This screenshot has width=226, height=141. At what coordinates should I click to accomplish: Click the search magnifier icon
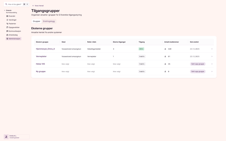click(x=6, y=4)
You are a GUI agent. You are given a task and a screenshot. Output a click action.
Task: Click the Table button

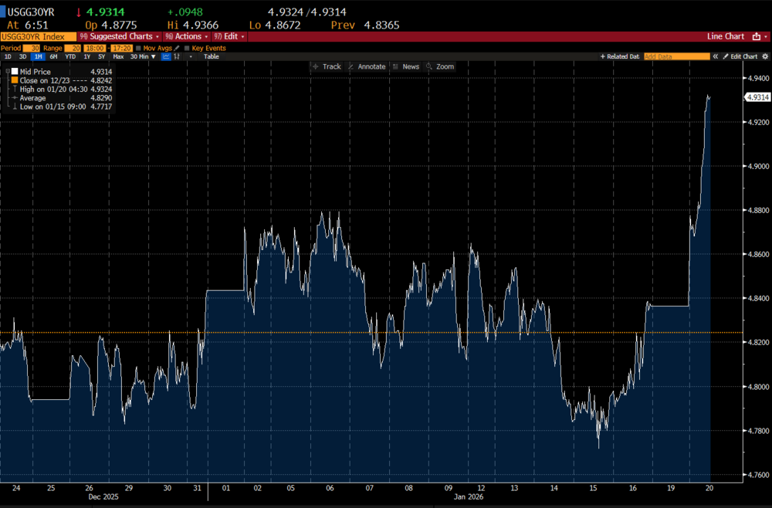pyautogui.click(x=212, y=56)
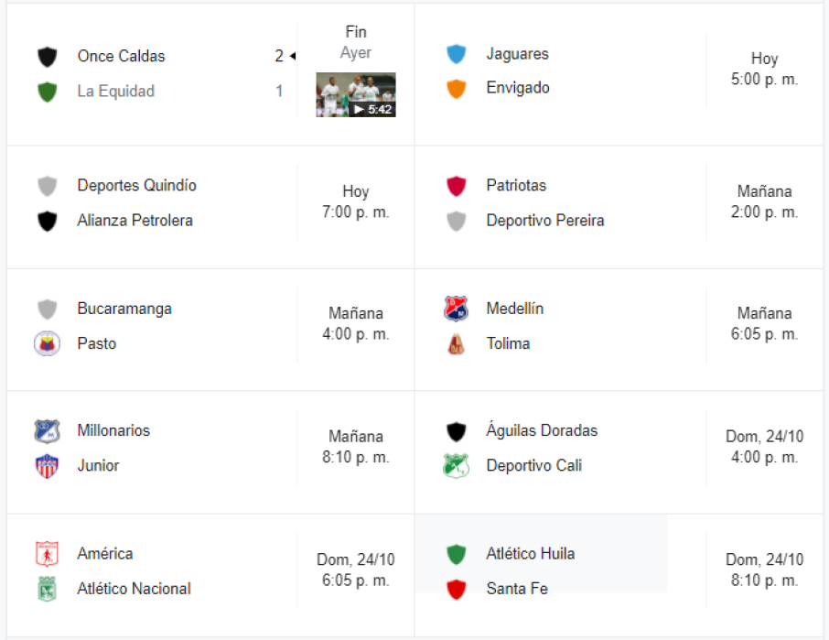The height and width of the screenshot is (640, 829).
Task: Open the Águilas Doradas team name
Action: tap(542, 430)
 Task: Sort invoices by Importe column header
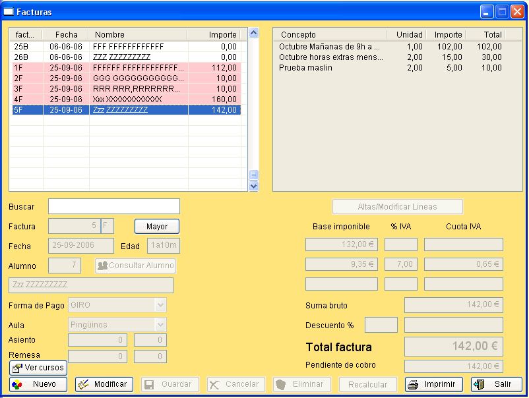tap(214, 34)
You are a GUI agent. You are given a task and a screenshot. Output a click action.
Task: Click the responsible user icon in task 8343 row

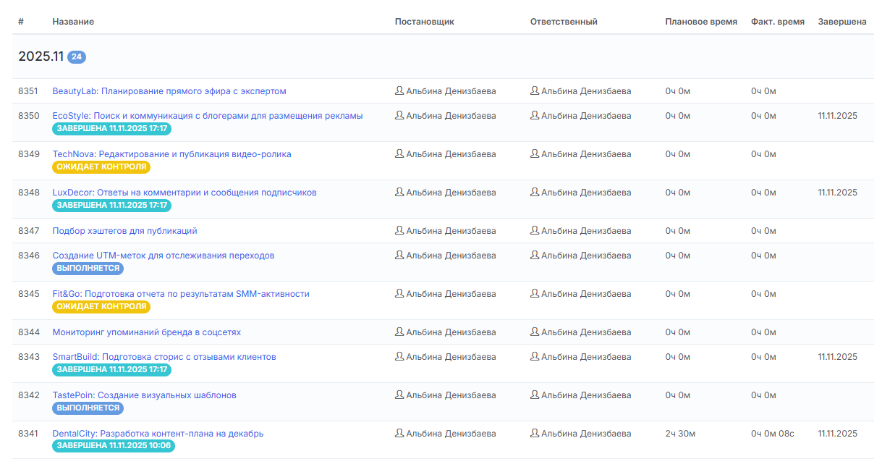[x=535, y=357]
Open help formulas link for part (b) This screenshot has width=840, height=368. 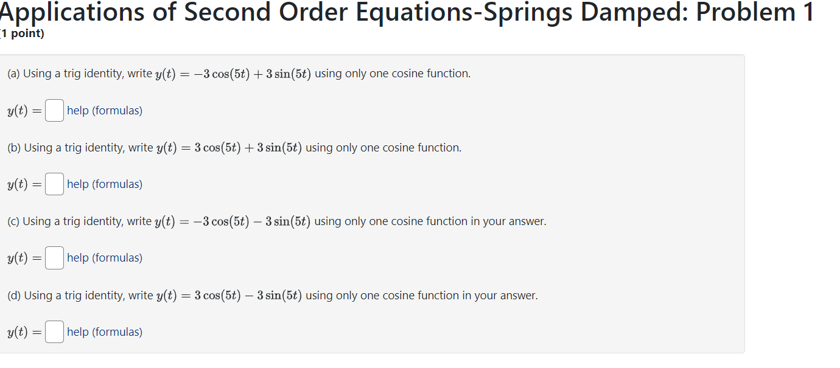coord(104,184)
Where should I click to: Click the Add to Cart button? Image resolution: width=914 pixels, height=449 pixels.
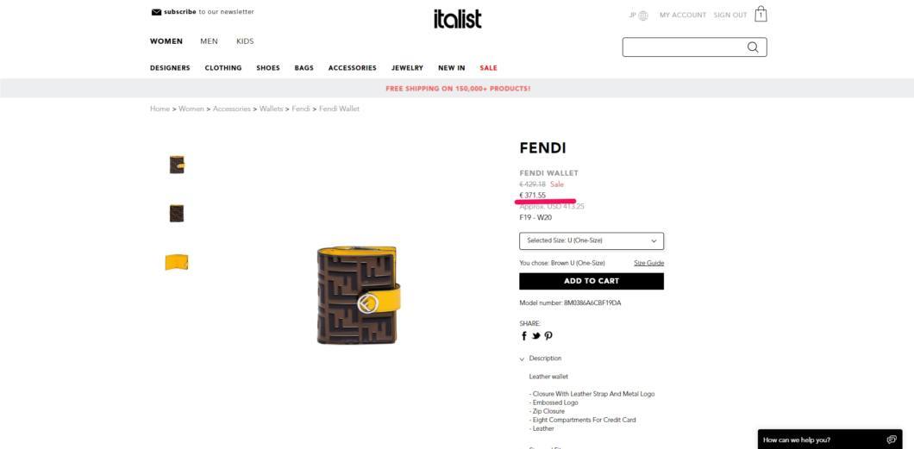(x=591, y=281)
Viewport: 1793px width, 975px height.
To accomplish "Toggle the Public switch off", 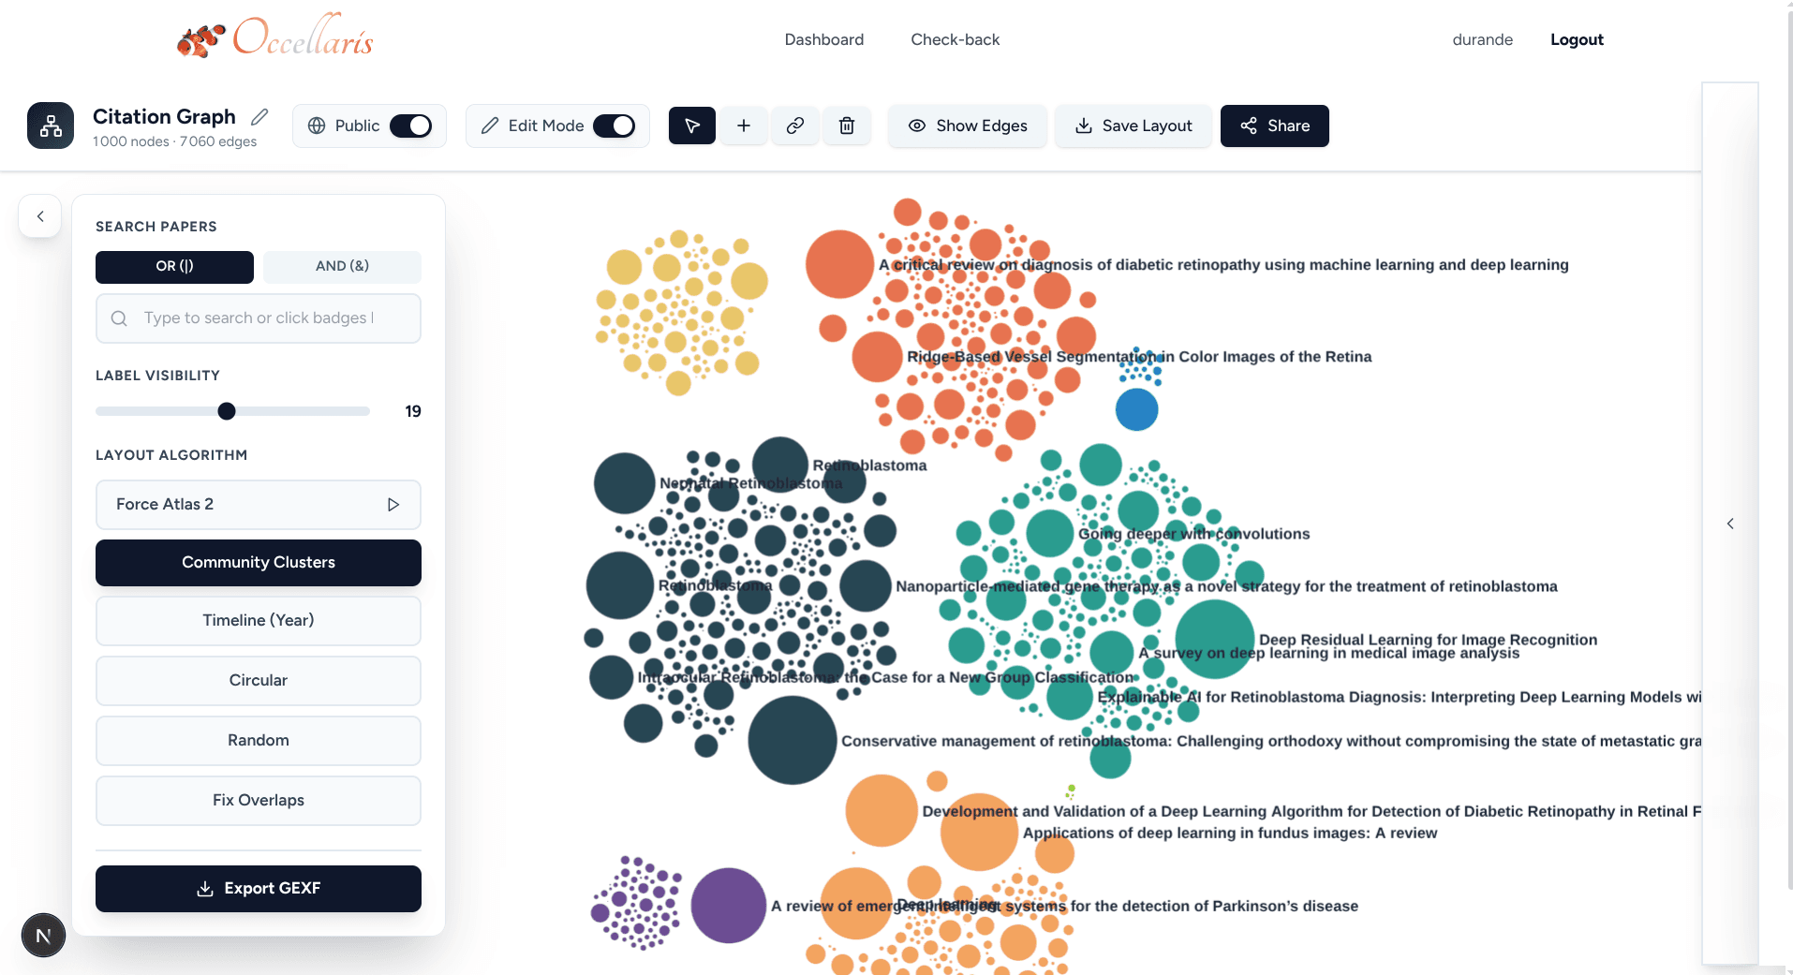I will click(410, 126).
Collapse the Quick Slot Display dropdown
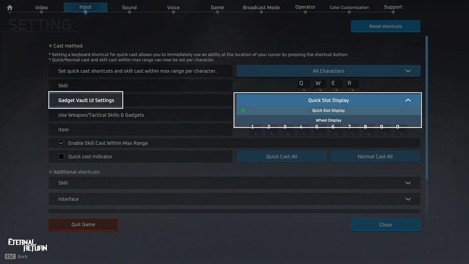 click(407, 100)
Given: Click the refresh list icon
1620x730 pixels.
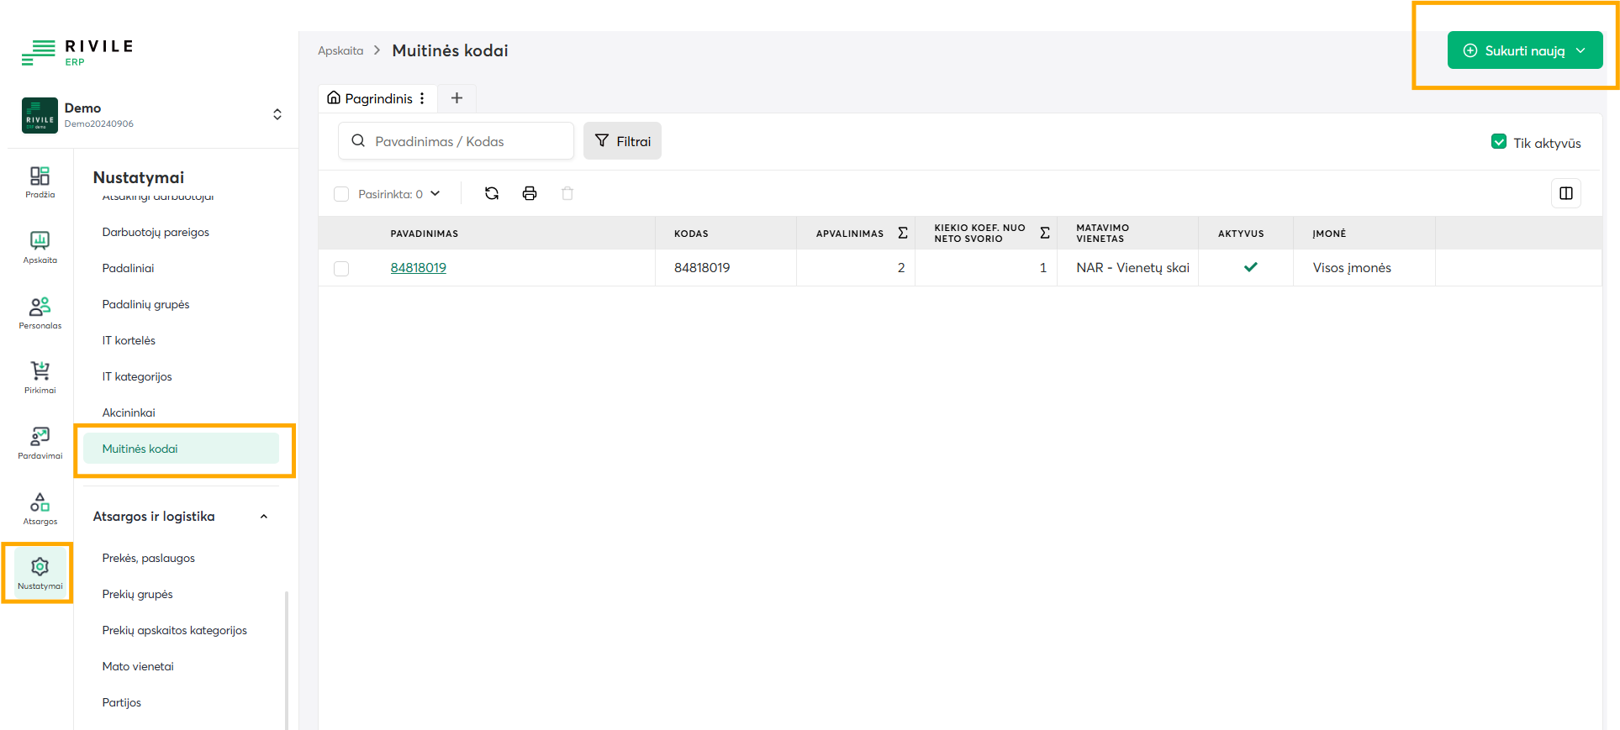Looking at the screenshot, I should (x=492, y=194).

Exercise prompt: Nothing but the lines from the one that contains "Collapse the Quick Slot Display dropdown" through the end of the material above is to be reproduced, exactly and without pictures.

Result below:
Collapse the Quick Slot Display dropdown
 click(407, 100)
Given: Click the refresh list icon
1620x730 pixels.
Looking at the screenshot, I should (x=492, y=194).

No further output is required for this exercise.